Write each line exactly as it stands, from the line containing "Where should I click to: Open" through the end of the data.

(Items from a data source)
☆ ☆ ☆ ☆ ☆ ☆ ☆
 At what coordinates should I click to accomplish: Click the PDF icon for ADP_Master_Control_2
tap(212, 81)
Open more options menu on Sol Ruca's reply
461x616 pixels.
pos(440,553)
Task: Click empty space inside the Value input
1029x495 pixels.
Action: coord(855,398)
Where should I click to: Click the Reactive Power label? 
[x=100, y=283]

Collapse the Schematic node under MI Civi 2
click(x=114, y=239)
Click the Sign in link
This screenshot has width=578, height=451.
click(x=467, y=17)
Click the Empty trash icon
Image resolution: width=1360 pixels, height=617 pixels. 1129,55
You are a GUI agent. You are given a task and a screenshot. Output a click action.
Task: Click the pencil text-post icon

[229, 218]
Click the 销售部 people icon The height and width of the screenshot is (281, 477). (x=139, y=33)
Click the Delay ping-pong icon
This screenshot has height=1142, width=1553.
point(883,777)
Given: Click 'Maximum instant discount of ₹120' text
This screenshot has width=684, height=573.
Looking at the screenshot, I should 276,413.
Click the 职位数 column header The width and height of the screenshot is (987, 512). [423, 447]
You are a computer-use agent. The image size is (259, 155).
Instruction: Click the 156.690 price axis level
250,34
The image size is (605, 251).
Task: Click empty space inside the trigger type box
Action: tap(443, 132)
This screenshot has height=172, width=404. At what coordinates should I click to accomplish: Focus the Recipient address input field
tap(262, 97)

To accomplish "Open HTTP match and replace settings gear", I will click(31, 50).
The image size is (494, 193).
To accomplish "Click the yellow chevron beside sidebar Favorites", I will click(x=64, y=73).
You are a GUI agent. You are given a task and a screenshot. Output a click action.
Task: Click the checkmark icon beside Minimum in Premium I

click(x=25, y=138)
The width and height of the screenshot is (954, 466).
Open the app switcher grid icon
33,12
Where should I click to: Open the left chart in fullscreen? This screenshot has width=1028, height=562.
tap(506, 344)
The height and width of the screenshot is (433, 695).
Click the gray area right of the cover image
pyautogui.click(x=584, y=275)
☆ ☆ ☆ ☆ ☆ ☆ ☆
### Exercise output
Where should I click to: Open the left chart in fullscreen? This screenshot has width=1028, height=562.
tap(506, 344)
The height and width of the screenshot is (433, 695).
Click the gray area right of the cover image
pyautogui.click(x=584, y=275)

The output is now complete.